(Stored data)
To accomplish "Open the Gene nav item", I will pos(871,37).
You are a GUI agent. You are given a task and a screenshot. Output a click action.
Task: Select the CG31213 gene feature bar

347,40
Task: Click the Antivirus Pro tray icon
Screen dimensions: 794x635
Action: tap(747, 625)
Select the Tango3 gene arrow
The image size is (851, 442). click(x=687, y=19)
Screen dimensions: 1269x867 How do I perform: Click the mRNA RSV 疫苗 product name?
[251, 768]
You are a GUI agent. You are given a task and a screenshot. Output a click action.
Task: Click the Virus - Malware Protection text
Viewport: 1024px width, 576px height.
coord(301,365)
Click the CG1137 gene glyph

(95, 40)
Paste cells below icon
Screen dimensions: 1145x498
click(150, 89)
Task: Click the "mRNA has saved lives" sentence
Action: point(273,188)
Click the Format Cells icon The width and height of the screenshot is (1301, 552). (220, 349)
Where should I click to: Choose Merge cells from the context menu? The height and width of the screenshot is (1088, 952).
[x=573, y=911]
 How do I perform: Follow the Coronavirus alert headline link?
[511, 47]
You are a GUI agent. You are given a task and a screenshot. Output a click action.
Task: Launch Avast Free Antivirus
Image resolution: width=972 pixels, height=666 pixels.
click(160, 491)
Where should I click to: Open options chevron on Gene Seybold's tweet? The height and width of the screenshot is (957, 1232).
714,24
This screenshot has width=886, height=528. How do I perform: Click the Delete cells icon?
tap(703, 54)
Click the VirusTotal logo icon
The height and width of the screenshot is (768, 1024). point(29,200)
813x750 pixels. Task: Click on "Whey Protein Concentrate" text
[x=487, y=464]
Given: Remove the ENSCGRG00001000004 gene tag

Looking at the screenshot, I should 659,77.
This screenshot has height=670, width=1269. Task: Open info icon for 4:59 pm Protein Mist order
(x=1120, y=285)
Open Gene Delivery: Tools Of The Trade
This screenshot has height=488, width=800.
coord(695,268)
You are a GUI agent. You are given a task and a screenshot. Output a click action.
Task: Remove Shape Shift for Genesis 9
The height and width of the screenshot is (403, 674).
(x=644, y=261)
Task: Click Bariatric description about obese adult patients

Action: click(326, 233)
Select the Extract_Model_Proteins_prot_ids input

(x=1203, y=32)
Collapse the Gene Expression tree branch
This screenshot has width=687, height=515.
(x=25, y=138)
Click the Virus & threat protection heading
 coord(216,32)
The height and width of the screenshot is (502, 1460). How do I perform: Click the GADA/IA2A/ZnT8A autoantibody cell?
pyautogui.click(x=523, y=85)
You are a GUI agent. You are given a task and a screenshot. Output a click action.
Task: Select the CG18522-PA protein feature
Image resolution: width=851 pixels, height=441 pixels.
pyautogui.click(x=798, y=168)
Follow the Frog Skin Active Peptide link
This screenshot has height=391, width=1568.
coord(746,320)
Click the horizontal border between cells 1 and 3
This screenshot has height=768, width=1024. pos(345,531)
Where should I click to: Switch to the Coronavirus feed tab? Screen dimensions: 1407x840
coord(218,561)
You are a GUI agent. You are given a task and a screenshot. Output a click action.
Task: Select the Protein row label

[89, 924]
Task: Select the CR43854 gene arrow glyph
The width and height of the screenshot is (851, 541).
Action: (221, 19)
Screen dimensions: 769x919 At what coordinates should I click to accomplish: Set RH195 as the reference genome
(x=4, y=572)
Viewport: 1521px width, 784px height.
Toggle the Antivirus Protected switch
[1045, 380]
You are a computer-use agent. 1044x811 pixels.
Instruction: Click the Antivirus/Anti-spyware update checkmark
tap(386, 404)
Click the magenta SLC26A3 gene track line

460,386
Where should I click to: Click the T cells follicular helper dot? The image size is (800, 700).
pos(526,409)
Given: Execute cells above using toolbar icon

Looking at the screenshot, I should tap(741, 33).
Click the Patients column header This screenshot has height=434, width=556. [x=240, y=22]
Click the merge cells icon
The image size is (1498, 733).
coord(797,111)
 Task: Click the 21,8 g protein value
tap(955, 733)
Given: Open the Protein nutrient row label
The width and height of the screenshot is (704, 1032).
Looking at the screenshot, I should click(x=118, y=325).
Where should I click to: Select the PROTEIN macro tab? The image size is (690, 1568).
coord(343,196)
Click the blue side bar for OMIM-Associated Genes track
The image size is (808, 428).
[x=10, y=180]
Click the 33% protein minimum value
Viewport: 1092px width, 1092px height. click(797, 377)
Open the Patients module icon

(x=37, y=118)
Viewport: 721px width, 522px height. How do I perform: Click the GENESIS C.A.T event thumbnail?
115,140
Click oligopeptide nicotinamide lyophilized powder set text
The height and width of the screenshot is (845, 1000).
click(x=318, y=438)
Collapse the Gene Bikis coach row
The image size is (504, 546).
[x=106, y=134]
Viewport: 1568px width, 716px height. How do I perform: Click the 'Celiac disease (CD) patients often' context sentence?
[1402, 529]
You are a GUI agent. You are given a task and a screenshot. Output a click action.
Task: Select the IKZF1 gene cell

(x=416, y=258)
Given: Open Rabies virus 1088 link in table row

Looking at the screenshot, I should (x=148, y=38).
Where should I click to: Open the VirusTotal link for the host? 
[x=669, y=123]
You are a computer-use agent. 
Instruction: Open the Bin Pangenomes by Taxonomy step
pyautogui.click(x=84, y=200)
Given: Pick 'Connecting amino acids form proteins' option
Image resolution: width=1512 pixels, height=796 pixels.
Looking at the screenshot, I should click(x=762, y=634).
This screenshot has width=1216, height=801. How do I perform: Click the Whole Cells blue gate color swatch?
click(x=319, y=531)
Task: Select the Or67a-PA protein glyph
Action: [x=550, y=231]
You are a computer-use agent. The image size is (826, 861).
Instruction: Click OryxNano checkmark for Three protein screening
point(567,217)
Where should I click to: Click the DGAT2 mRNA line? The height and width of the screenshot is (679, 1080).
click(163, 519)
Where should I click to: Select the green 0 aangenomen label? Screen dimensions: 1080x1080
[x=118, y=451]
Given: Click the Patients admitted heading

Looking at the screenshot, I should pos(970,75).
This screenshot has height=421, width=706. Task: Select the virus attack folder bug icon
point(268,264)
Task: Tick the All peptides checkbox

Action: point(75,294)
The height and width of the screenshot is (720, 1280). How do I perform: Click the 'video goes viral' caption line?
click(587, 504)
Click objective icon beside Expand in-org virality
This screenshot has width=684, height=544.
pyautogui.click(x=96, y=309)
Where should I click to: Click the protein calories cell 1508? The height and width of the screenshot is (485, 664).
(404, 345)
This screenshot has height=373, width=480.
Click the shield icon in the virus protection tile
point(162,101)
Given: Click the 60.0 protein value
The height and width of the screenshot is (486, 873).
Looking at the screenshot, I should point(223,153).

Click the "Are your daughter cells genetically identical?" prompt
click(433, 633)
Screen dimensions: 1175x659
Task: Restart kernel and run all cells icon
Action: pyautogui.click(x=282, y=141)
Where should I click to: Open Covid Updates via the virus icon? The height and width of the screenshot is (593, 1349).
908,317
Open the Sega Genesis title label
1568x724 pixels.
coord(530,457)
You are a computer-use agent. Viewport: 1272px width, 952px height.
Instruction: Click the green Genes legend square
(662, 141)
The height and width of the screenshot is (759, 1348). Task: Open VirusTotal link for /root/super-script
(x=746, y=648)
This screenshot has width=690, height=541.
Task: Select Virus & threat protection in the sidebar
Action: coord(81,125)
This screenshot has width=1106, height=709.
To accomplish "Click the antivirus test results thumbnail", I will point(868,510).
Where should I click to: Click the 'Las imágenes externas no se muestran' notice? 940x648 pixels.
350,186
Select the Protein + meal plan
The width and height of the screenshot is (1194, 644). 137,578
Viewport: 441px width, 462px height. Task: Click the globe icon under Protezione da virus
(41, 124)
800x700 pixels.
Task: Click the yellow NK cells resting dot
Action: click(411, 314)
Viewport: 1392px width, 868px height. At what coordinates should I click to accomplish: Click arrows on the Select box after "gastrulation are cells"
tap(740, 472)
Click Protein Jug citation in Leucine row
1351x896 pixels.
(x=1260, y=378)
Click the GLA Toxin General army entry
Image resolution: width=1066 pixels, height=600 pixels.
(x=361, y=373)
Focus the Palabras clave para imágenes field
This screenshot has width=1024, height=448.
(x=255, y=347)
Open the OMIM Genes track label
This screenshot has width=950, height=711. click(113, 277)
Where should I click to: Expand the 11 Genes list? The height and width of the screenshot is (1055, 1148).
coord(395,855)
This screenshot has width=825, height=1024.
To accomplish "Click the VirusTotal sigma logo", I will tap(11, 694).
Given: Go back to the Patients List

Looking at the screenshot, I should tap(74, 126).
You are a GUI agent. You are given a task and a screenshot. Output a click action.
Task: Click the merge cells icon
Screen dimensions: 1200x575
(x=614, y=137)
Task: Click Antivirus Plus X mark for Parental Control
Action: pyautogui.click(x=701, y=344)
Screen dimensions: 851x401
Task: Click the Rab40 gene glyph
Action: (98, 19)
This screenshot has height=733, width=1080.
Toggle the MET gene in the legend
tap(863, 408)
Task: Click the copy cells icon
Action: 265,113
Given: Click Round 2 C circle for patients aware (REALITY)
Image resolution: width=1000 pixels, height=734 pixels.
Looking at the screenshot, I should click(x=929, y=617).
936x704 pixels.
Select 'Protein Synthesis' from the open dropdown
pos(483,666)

- **EXERCISE INSTRUCTIONS**: Every line from the data above that contains "computer" must appear in the answer.

- **TASK RESULT**:
You are a computer-use agent. 1044x811 pixels.
You are a computer-use agent. 
You are a computer-use agent. The image size is (826, 861).
You are a computer-use agent. Viewport: 1272px width, 952px height.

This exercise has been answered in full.